Юрий Фельзен (Николай Бернгардович Фрейденштейн, 1894–1943) вошел в историю литературы русской эмиграции как прозаик, критик и публицист, в чьем творчестве эстетические и философские предпосылки романа Марселя Пруста «В поисках утраченного времени» оригинально сплелись с наследием русской классической литературы.Фельзен принадлежал к младшему литературному поколению первой волны эмиграции, которое не успело сказать свое слово в России, художественно сложившись лишь за рубежом. Один из самых известных и оригинальных писателей «Парижской школы» эмигрантской словесности, Фельзен исчез из литературного обихода в русскоязычном рассеянии после Второй мировой войны по нескольким причинам. Отправив писателя в газовую камеру, немцы и их пособники сделали всё, чтобы уничтожить и память о нем – архив Фельзена исчез после ареста. Другой причиной является эстетический вызов, который проходит через художественную прозу Фельзена, отталкивающую искателей легкого чтения экспериментальным отказом от сюжетности в пользу установки на подробный психологический анализ и затрудненный синтаксис. «Книги Фельзена писаны "для немногих", – отмечал Георгий Адамович, добавляя однако: – Кто захочет в его произведения вчитаться, тот согласится, что в них есть поэтическое видение и психологическое открытие.

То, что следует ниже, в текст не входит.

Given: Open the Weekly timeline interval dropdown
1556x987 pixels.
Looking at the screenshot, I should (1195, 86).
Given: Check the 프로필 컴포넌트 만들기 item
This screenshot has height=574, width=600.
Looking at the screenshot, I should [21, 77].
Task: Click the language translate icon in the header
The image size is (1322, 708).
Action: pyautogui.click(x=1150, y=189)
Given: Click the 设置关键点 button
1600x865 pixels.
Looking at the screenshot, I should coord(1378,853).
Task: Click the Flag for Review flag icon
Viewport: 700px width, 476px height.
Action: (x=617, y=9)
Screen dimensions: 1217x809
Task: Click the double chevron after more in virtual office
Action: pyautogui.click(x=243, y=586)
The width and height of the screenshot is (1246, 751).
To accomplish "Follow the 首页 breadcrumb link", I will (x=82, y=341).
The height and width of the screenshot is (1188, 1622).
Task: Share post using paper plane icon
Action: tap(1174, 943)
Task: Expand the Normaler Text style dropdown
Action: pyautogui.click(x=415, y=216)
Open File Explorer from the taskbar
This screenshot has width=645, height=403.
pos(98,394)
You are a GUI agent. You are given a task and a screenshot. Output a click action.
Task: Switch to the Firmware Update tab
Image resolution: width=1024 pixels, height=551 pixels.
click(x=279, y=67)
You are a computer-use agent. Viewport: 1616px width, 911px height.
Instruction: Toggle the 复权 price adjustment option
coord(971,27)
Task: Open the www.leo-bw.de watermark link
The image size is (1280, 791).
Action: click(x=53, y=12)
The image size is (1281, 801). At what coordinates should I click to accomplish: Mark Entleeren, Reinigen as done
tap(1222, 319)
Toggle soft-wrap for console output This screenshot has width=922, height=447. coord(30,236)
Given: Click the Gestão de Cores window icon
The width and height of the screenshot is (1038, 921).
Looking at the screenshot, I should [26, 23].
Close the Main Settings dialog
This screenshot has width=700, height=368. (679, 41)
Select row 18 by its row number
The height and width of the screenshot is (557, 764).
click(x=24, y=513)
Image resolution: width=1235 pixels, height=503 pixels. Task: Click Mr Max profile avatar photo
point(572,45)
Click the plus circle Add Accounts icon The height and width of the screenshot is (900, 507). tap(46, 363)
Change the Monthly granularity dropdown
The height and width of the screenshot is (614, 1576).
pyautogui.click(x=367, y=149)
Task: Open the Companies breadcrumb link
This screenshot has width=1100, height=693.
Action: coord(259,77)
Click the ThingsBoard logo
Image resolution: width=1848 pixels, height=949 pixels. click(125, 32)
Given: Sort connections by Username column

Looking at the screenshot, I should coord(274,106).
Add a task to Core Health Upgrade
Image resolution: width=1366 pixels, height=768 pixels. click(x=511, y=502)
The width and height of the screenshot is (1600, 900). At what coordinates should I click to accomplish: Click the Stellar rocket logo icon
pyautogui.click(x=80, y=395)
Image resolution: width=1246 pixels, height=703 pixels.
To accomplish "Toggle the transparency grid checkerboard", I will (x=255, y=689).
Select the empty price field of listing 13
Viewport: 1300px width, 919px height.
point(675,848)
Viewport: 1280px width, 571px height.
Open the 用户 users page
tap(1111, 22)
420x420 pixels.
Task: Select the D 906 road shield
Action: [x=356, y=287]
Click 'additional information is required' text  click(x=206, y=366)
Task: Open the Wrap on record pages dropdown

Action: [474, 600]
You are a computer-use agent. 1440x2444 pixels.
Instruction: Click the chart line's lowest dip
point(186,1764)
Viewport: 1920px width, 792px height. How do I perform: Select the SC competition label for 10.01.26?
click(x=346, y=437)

Ни с какими другими книгами спутать их нельзя…»Насильственная смерть не позволила Фельзену закончить главный литературный проект – неопрустианский «роман с писателем», представляющий собой психологический роман-эпопею о творческом созревании русского писателя-эмигранта. Настоящее издание является первой попыткой познакомить российского читателя с творчеством и критической мыслью Юрия Фельзена в полном объеме.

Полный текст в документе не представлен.